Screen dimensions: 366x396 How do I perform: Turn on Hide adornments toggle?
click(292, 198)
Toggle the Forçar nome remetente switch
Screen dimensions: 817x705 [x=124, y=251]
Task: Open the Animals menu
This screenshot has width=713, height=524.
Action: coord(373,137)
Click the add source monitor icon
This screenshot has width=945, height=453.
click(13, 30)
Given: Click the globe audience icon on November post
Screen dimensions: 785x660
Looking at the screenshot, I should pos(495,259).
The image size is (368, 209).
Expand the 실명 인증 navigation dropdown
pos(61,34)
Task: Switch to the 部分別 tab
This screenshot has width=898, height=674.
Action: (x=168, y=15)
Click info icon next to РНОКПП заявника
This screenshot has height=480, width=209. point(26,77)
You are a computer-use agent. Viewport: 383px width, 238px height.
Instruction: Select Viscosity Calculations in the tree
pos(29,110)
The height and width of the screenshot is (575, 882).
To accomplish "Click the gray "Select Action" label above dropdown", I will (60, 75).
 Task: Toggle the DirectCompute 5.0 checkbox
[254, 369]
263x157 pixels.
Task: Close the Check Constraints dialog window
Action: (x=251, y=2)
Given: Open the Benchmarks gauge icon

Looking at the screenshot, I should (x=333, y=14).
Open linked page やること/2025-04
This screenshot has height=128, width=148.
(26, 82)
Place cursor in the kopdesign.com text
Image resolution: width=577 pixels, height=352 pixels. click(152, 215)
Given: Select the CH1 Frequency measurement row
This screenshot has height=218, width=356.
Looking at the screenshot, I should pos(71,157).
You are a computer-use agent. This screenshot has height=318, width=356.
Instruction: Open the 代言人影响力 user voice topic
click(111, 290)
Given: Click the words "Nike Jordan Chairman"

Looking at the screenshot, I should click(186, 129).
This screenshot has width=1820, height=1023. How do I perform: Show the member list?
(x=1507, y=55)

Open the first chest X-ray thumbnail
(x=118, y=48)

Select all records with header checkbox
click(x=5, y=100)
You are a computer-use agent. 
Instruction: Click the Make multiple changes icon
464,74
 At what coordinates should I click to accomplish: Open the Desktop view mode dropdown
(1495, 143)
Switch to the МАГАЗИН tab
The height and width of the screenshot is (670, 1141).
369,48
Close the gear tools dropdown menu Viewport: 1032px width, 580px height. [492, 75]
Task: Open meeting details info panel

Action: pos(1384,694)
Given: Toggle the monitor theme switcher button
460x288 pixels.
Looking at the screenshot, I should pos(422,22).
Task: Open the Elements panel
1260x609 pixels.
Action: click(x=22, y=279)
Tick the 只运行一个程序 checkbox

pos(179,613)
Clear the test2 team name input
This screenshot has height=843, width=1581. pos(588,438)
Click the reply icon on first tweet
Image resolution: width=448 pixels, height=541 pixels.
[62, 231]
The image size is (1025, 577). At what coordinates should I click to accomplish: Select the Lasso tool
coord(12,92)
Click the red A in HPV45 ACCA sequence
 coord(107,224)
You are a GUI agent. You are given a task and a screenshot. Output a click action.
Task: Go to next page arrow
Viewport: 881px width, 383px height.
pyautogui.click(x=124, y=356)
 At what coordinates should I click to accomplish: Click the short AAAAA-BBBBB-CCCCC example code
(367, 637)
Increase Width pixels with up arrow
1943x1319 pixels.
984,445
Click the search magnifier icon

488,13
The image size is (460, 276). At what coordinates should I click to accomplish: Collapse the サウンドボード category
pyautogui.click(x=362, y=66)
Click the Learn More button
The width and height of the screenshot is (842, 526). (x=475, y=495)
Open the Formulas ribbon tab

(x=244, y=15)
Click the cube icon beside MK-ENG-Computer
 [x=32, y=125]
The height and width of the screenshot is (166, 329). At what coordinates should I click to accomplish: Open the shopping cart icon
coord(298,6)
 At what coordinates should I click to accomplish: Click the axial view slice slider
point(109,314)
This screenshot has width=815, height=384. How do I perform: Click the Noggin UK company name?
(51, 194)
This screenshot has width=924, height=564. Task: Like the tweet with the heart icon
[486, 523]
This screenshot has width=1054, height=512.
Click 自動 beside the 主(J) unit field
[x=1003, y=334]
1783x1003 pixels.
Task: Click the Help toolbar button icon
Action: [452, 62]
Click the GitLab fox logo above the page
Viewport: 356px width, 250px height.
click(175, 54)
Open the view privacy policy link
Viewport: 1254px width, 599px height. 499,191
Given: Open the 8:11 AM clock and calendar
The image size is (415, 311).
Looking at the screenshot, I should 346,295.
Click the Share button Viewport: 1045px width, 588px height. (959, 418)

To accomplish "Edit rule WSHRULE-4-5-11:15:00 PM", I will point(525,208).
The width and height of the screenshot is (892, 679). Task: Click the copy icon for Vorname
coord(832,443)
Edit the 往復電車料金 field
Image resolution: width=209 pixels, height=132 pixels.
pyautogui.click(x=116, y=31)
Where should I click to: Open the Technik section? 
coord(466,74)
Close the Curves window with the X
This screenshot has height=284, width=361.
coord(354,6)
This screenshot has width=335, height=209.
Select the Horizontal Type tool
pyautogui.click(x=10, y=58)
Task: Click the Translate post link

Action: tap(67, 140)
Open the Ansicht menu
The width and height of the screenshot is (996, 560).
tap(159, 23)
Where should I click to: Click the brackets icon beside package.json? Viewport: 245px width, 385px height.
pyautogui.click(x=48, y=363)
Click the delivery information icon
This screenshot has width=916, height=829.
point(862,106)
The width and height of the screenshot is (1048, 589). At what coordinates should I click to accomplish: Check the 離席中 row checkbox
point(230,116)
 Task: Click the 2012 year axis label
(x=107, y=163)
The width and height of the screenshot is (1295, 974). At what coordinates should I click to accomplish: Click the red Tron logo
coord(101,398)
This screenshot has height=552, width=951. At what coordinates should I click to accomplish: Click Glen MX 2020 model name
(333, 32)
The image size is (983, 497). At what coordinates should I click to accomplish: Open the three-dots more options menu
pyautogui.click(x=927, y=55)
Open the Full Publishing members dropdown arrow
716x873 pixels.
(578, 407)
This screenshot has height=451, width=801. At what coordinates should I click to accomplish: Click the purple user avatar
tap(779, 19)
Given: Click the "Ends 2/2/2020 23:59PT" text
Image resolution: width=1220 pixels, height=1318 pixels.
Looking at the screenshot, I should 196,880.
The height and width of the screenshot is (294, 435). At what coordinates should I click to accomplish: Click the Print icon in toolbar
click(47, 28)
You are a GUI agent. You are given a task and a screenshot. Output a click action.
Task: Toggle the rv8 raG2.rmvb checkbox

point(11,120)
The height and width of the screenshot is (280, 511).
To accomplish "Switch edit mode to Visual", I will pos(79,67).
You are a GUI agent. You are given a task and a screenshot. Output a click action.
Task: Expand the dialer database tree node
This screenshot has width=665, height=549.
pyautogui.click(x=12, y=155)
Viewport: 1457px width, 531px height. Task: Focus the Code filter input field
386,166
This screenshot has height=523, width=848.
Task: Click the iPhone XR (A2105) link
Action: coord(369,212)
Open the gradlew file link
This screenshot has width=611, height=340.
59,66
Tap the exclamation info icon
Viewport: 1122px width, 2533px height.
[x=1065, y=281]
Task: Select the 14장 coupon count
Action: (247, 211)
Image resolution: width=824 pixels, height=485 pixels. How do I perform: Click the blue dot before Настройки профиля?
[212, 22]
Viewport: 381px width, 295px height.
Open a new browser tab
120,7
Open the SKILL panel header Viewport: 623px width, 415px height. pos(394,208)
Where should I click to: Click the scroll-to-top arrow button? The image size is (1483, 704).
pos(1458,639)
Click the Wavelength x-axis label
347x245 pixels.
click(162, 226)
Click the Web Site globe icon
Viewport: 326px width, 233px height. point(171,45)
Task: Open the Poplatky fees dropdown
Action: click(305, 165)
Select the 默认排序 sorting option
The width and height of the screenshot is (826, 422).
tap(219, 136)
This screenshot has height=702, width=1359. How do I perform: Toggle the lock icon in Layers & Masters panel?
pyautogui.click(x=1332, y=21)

-----

§ DIRECTIVE: Can you write out the entries again from the line with "Open linked page やること/2025-04" to the line with "pos(179,613)", swapping "checkbox" for "tick box" and leaving everything else unchanged?

§ PROBLEM SOLUTION:
Open linked page やること/2025-04
This screenshot has height=128, width=148.
(26, 82)
Place cursor in the kopdesign.com text
Image resolution: width=577 pixels, height=352 pixels. click(152, 215)
Given: Select the CH1 Frequency measurement row
This screenshot has height=218, width=356.
Looking at the screenshot, I should pos(71,157).
You are a computer-use agent. This screenshot has height=318, width=356.
Instruction: Open the 代言人影响力 user voice topic
click(111, 290)
Given: Click the words "Nike Jordan Chairman"

Looking at the screenshot, I should click(186, 129).
This screenshot has width=1820, height=1023. How do I perform: Show the member list?
(x=1507, y=55)

Open the first chest X-ray thumbnail
(x=118, y=48)

Select all records with header tick box
click(x=5, y=100)
You are a computer-use agent. 
Instruction: Click the Make multiple changes icon
464,74
 At what coordinates should I click to accomplish: Open the Desktop view mode dropdown
(1495, 143)
Switch to the МАГАЗИН tab
The height and width of the screenshot is (670, 1141).
369,48
Close the gear tools dropdown menu Viewport: 1032px width, 580px height. [492, 75]
Task: Open meeting details info panel

Action: pos(1384,694)
Given: Toggle the monitor theme switcher button
460x288 pixels.
Looking at the screenshot, I should pos(422,22).
Task: Open the Elements panel
1260x609 pixels.
Action: click(x=22, y=279)
Tick the 只运行一个程序 tick box

pos(179,613)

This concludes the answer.